6. Program your AI with rules, not vibes. Take five rules from your taste file and put them directly in your model’s instructions. Compare the output before and after. This is the practical bridge between human judgment and machine scale, and it is why people with articulated taste get work out of the same model that everyone else cannot.

Do this for ninety days and your taste moves a full rung on the ladder. In a world where everyone can produce infinite competent output, moving one rung in judgment is not a small edge. It is the only edge left that compounds, and it is the one nobody can take from you.

FAQ

What does taste actually mean for a founder?

Taste is calibrated judgment about quality in service of a goal. It is not aesthetics and it is not personal preference. It is the ability to tell, quickly and correctly, whether a thing is good for the job it has to do, and to say why. The “say why” part is what separates taste from a vague opinion, and it is the part you can train.

Is taste innate, or can it be learned?

It is learned. Taste is a form of skilled intuition, the same kind Kahneman and Klein studied in firefighters and chess masters. Their research found that genuine expert intuition forms under two conditions: a high-validity environment with real, repeating patterns, and prolonged practice with rapid, clear feedback. People with great taste are not gifted. They got more high-quality reps with honest feedback, usually without naming it as practice.

Why is taste called the new moat in the AI age?

Because AI is driving the cost of producing competent output toward zero. When anyone can generate ten competent versions of a thing in minutes, making is no longer scarce and choosing the right one is. That judgment cannot be copied from your output, because it lives in the person choosing, not in the artifact. So taste becomes the defensible edge precisely as everything else gets commoditized.

How do I build taste deliberately?

Run the Taste Engine: a four-part cycle of Input Diet (study the best, not the average), Deliberate Reps (produce to calibrate, not just to ship), Real Feedback (a fast, honest, high-validity loop), and Articulation (name why good is good and turn it into a rule). Each turn raises your reference set, so the next rep is judged against a higher bar. That is what makes it compound.

What is the difference between recognizing good work and actually having taste?

Recognition is level two on the Taste Ladder. You can spot good from bad, but you cannot reliably produce good yourself. That is the critic’s level, and most people stall there because consuming alone gets you to it. Real taste, the kind that is a moat, is production and articulation, levels three through five, and crossing into them requires reps and real feedback, not more scrolling.
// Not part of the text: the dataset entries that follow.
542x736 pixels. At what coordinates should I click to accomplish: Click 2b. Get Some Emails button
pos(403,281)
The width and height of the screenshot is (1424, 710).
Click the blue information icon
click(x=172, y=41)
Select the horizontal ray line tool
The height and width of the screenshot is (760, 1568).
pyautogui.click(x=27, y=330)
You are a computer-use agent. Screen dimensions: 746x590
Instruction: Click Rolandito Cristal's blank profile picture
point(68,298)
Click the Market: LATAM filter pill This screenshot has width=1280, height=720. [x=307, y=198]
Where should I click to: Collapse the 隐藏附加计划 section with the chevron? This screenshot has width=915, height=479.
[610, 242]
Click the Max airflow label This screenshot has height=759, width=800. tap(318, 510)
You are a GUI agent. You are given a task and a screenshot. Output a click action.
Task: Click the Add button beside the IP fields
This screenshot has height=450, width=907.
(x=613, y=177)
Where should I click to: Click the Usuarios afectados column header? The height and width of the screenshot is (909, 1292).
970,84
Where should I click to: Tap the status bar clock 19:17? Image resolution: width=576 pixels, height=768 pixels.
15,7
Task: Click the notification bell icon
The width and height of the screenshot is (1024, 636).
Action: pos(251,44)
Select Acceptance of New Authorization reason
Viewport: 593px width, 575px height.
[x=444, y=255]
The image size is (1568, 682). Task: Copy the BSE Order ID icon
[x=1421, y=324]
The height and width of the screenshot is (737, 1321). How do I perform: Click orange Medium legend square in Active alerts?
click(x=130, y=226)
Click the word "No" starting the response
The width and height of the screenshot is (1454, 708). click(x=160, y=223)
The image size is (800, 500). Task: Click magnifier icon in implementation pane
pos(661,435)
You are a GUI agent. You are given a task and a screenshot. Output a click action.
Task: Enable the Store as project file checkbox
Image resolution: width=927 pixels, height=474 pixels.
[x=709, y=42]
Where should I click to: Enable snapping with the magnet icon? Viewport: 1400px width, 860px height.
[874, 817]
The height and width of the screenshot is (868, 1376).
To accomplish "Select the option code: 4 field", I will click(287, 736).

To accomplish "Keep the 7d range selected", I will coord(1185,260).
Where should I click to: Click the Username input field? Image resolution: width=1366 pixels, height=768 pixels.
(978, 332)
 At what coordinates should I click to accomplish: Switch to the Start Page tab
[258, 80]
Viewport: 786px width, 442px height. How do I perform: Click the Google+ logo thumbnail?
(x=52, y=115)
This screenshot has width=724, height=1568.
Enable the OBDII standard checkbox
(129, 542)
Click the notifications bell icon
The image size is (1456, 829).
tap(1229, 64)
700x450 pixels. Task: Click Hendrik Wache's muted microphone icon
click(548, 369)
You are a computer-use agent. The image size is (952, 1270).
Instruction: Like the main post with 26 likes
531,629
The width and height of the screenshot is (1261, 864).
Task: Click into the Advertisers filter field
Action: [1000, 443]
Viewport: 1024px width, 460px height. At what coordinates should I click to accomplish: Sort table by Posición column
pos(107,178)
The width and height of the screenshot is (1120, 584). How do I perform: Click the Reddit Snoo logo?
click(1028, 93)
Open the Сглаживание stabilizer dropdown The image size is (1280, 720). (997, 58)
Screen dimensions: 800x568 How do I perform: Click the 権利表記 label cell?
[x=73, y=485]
Can AI have taste, or replace my taste?

No, and the reason is structural. A model has no goal of its own and no stake in your outcome, so by default it produces competent imitation, level one on the ladder. It can execute taste you have articulated into rules, which is powerful, but it cannot supply the judgment about what is worth making. Used well, AI is a way to run more reps. Used as a crutch, it keeps your own taste frozen while you feel productive.

How long does it take to improve taste?

It depends far more on the quality of your feedback than on raw time. A year of unexamined reps in a low-feedback environment moves your taste almost nowhere, which is why some people have twenty years of experience that is really one year repeated. Ninety days of deliberate practice with a real feedback loop will move you a full rung on the ladder. The variable is honesty of feedback, not hours.

How do I get better output from AI by using my taste?

Articulate your judgment into explicit rules and put them in the model’s instructions. The reason most AI output looks generic is that people feed the model their gut, which it cannot read, instead of their rules, which it can follow. Pull five rules from your taste file, add them to the system instructions, and compare the output before and after. That is how human judgment turns into machine scale.